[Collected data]
+===+

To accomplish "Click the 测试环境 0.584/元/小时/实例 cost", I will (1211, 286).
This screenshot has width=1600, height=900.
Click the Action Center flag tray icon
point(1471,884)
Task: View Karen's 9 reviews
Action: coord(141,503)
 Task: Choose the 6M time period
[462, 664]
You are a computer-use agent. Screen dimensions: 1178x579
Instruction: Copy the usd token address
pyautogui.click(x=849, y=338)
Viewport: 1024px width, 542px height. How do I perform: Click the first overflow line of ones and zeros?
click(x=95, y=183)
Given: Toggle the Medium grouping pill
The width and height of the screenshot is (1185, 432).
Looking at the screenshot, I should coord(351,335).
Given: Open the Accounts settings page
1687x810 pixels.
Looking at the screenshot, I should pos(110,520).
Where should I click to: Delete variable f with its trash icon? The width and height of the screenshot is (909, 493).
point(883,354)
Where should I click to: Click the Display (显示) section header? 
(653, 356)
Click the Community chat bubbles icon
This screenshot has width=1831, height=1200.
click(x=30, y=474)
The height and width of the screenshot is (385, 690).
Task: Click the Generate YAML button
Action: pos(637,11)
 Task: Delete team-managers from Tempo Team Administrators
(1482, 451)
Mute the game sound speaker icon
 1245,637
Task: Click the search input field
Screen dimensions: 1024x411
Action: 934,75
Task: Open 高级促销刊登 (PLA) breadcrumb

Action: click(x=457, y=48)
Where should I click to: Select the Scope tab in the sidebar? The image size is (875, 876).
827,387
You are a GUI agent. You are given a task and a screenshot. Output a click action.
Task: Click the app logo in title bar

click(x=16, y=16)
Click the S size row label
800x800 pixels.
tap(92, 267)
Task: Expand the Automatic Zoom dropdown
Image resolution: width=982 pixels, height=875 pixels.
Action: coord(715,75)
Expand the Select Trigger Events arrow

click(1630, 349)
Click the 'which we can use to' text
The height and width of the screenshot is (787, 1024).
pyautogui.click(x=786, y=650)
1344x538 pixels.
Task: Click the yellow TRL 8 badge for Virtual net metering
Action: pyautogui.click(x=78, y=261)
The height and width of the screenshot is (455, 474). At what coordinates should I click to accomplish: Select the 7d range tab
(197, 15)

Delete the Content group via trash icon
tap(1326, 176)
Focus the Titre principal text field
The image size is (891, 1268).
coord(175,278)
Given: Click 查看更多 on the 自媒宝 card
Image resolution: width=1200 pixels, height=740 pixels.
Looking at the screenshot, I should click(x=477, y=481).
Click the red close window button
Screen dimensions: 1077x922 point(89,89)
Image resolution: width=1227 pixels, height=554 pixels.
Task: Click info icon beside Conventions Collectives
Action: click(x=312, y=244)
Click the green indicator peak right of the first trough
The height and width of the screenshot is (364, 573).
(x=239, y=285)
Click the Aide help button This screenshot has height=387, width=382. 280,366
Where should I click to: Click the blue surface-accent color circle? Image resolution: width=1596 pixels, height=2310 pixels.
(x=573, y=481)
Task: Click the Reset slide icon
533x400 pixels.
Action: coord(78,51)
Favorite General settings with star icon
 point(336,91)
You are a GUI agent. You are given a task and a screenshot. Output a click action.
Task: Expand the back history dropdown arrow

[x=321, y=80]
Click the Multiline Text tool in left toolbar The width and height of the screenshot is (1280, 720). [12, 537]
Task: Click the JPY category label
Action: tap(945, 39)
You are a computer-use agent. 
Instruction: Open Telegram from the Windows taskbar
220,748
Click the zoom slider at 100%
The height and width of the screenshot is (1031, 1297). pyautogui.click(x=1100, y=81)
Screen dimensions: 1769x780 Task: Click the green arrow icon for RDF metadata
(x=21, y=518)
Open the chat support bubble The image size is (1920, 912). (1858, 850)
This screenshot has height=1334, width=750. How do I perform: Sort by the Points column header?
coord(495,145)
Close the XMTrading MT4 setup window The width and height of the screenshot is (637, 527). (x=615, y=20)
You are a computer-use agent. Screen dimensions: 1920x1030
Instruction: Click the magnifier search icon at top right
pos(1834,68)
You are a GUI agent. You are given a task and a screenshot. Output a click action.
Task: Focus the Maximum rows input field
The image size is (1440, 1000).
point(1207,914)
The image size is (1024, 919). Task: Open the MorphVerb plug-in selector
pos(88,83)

+===+

Brief: Repeat exactly the lines from the first line of the records above through the line containing "Task: Click the search input field", both included, and nothing else.

Problem solution:
To accomplish "Click the 测试环境 0.584/元/小时/实例 cost", I will (1211, 286).
This screenshot has width=1600, height=900.
Click the Action Center flag tray icon
point(1471,884)
Task: View Karen's 9 reviews
Action: coord(141,503)
 Task: Choose the 6M time period
[462, 664]
You are a computer-use agent. Screen dimensions: 1178x579
Instruction: Copy the usd token address
pyautogui.click(x=849, y=338)
Viewport: 1024px width, 542px height. How do I perform: Click the first overflow line of ones and zeros?
click(x=95, y=183)
Given: Toggle the Medium grouping pill
The width and height of the screenshot is (1185, 432).
Looking at the screenshot, I should coord(351,335).
Given: Open the Accounts settings page
1687x810 pixels.
Looking at the screenshot, I should pos(110,520).
Where should I click to: Delete variable f with its trash icon? The width and height of the screenshot is (909, 493).
point(883,354)
Where should I click to: Click the Display (显示) section header? 
(653, 356)
Click the Community chat bubbles icon
This screenshot has width=1831, height=1200.
click(x=30, y=474)
The height and width of the screenshot is (385, 690).
Task: Click the Generate YAML button
Action: pos(637,11)
 Task: Delete team-managers from Tempo Team Administrators
(1482, 451)
Mute the game sound speaker icon
 1245,637
Task: Click the search input field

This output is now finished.